_What is being asked:_
Only the lines from the one with "The width and" to the end of the data below should be given again, exactly, with both ends included and pictures omitted.

::::::

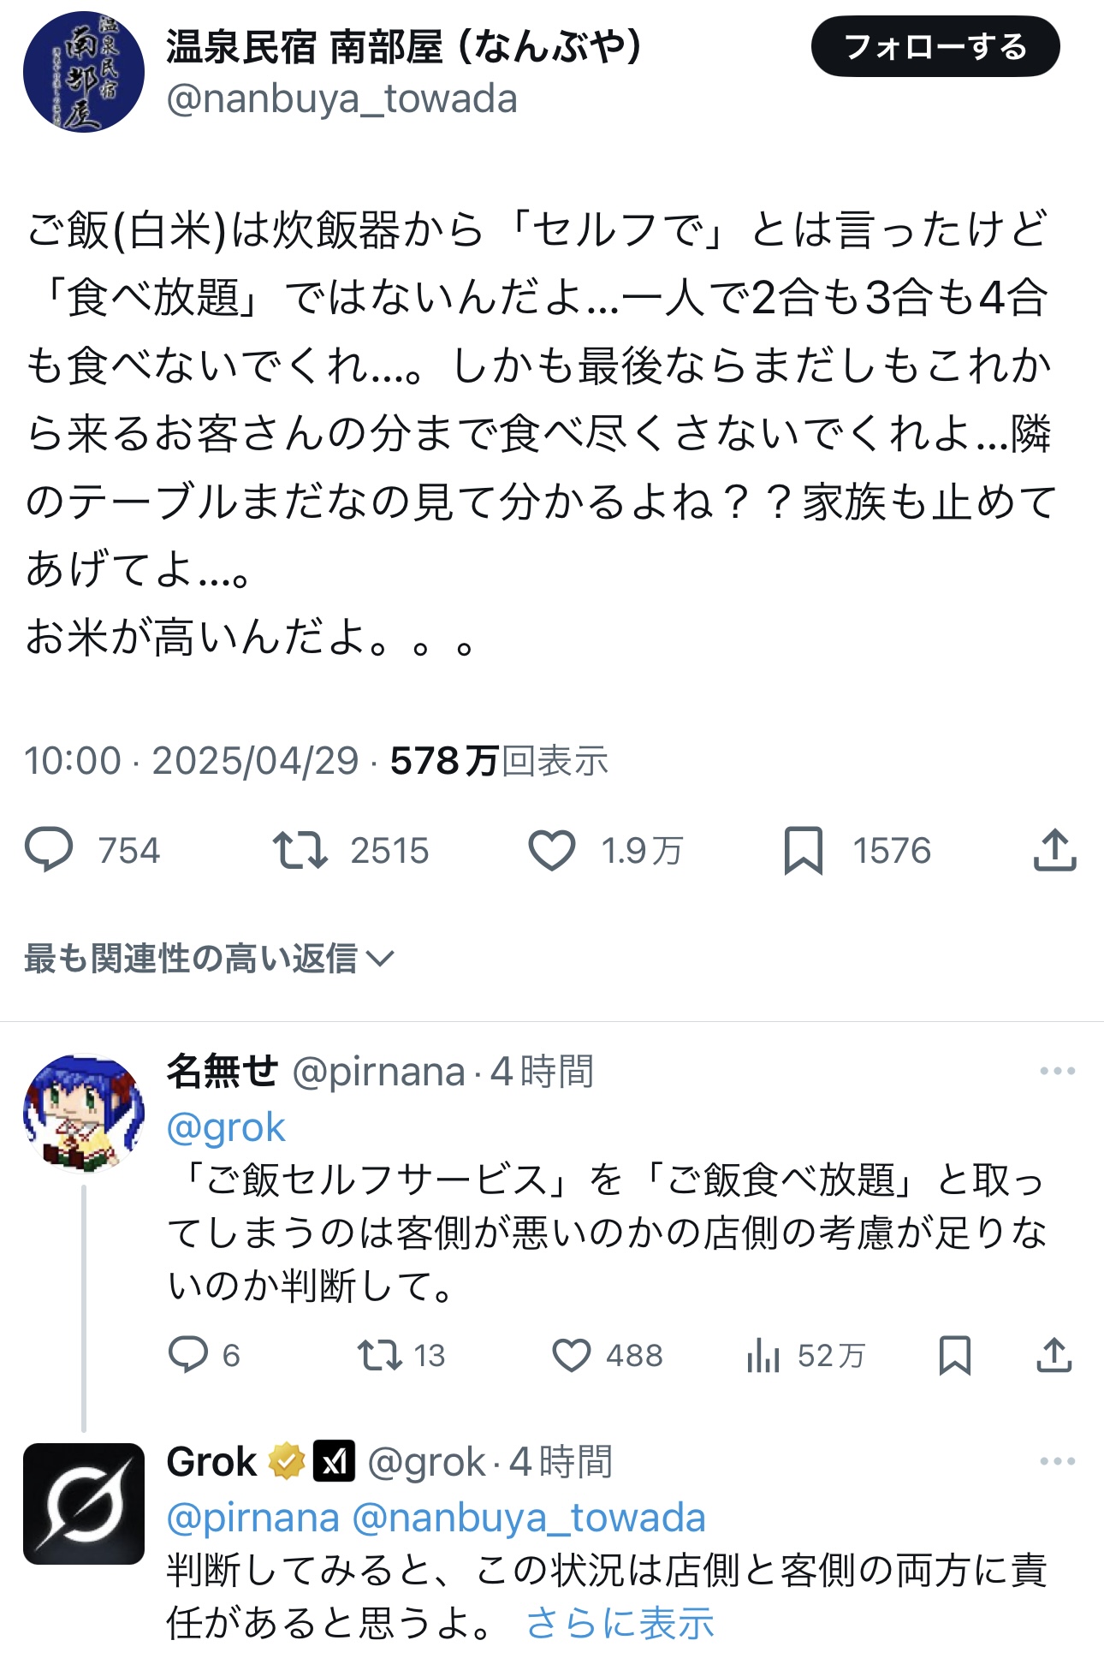Screen dimensions: 1104x1670
Task: Open the @grok mention in 名無せ's reply
Action: click(x=226, y=1127)
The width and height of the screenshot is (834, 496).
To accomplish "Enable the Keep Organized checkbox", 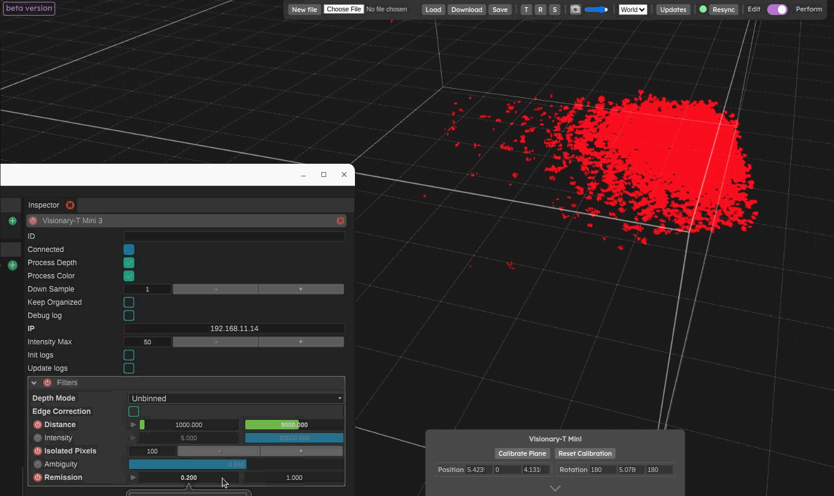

::::::

_Answer space:_
The width and height of the screenshot is (834, 496).
To accomplish "Enable the Keep Organized checkbox", 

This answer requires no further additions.